The Robertson equation is a system of three ODEs that model the concentrations of chemicals in a reaction. The parameterized form of this equation is given by:

$\begin{array}{l} \frac{d y_{1}}{d t} = - p_{1} y_{1} + p_{3} y_{2} y_{3} \\ \frac{d y_{2}}{d t} = p_{1} y_{1} - p_{3} y_{2} y_{3} - p_{2} y_{2}^{2} \\ \frac{d y_{3}}{d t} = p_{2} y_{2}^{2} \end{array}$

where $y_{1}$ , $y_{2}$ , and $y_{3}$ are functions of $t$ , $p = (p_{1}, p_{2}, p_{3}) \in R$ are parameters, and the ODE has initial condition $y_{0} = (1, 0, 0)$ .

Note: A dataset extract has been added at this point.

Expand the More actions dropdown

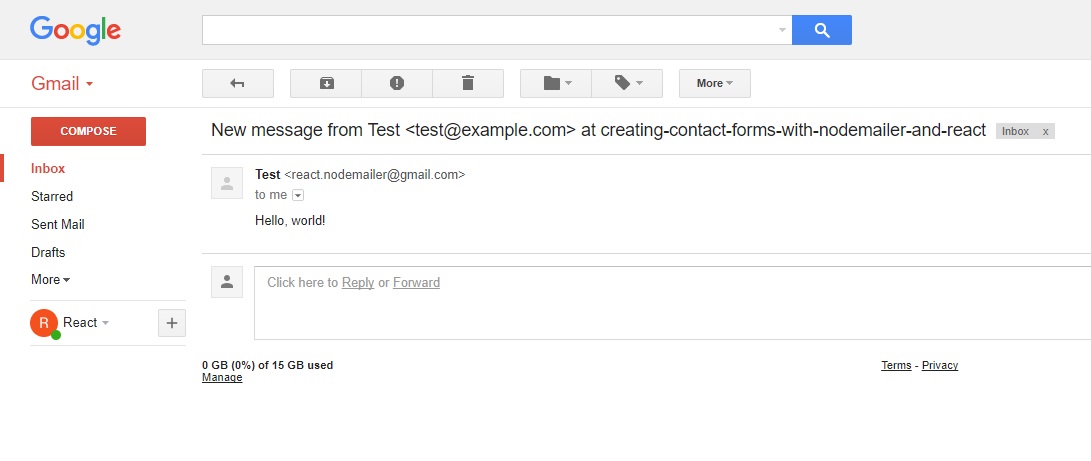(715, 83)
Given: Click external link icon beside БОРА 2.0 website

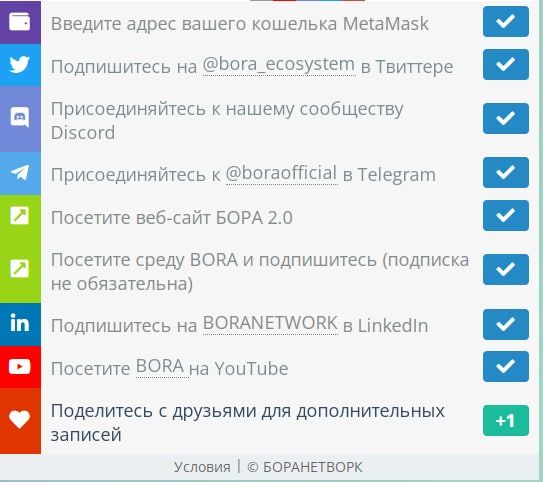Looking at the screenshot, I should [x=20, y=215].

Define the robertson function, listed in the Robertson Equation ODE Function section of the example, that takes as input the ODE inputs $t$ (unused) the ODE solutions $y = (y_{1}, y_{2}, y_{3})$ , and the ODE parameters $p$ and outputs the derivatives $\frac{d y_{1}}{d t}$ , $\frac{d y_{2}}{d t}$ , and $\frac{d y_{3}}{d t}$ .

Generate Training Data

Use the ode15s ODE solver to generate training data. Generate a set of input parameters pTrain and the corresponding ODE solutions yTrain.

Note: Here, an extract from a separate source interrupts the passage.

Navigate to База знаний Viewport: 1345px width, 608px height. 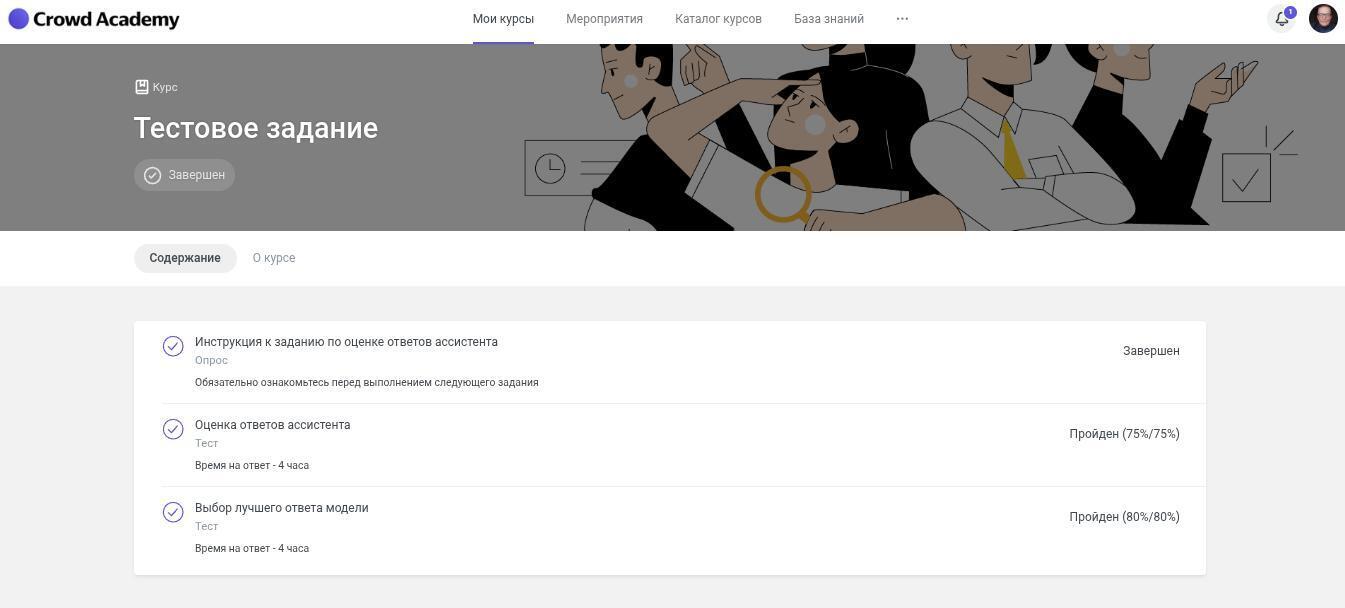(x=828, y=19)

Solve the ODE on the time interval $[0, 1 0^{5}]$ with initial condition $y (0) = (1, 0, 0)$ .

tspan = [0 1e5];
y0 = [1 0 0];

Randomly sample 100 values for pTrain, where the parameters are in the space $[0.9 p_{0, 1}, 1.1 p_{0, 1}] \times [0.9 p_{0, 2}, 1.1 p_{0, 2}] \times [0.9 p_{0, 3}, 1.1 p_{0, 3}]$ , where $p_{0} = (0.04, 3 \times 1 0^{7}, 1 0^{4})$ .

p0 = [0.04 3e7 1e4]';
numObservationsTrain = 100;
m = 0.9 * p0;
M = 1.1 * p0;
pTrain = m + (M-m).*rand(numel(p0),numObservationsTrain);

Solve the ODE system on the training parameter space to create training data. The Robertson equation is a stiff system, so the ode15s function is well suited.

The ode15s function requires a ODE function with two inputs. For each observation, use an anonymous function to parameterize the robertson function with the corresponding parameters in pTrain to have two inputs.

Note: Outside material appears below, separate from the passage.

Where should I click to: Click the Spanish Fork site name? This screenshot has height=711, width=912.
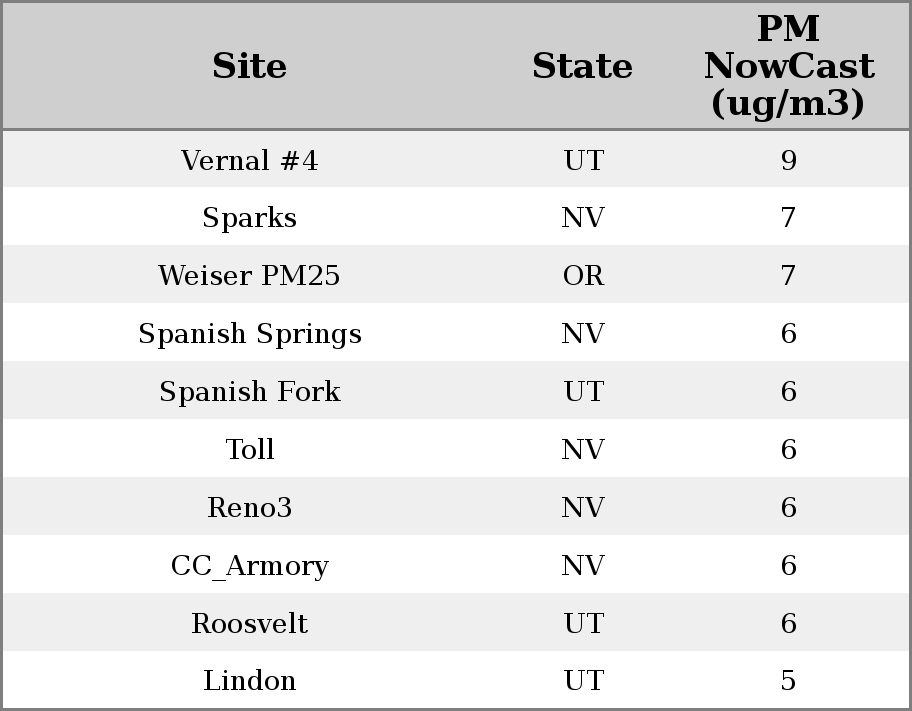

tTrain = cell(numObservationsTrain,1);
yTrain = cell(numObservationsTrain,1);

for n = 1:numObservationsTrain
    fcn = @(t,u) robertson(t,u,pTrain(:,n));
    [t,y] = ode15s(fcn,tspan,y0);
    tTrain{n} = t;
    yTrain{n} = y;
end

View the sizes of the first few observations. The time steps are vectors of time step values. The ODE solutions are $T$ -by- $C$ matrices, where $T$ is the number of time steps of the sequence and $C$ is the output size.

head(tTrain)

    {123×1 double}
    {121×1 double}
    {114×1 double}
    {120×1 double}
    {120×1 double}
    {114×1 double}
    {118×1 double}
    {120×1 double}

head(yTrain)

    {123×3 double}
    {121×3 double}
    {114×3 double}
    {120×3 double}
    {120×3 double}
    {114×3 double}
    {118×3 double}
    {120×3 double}

Define CTESN Model

A CTESN models an ODE system using a reservoir system in a latent space.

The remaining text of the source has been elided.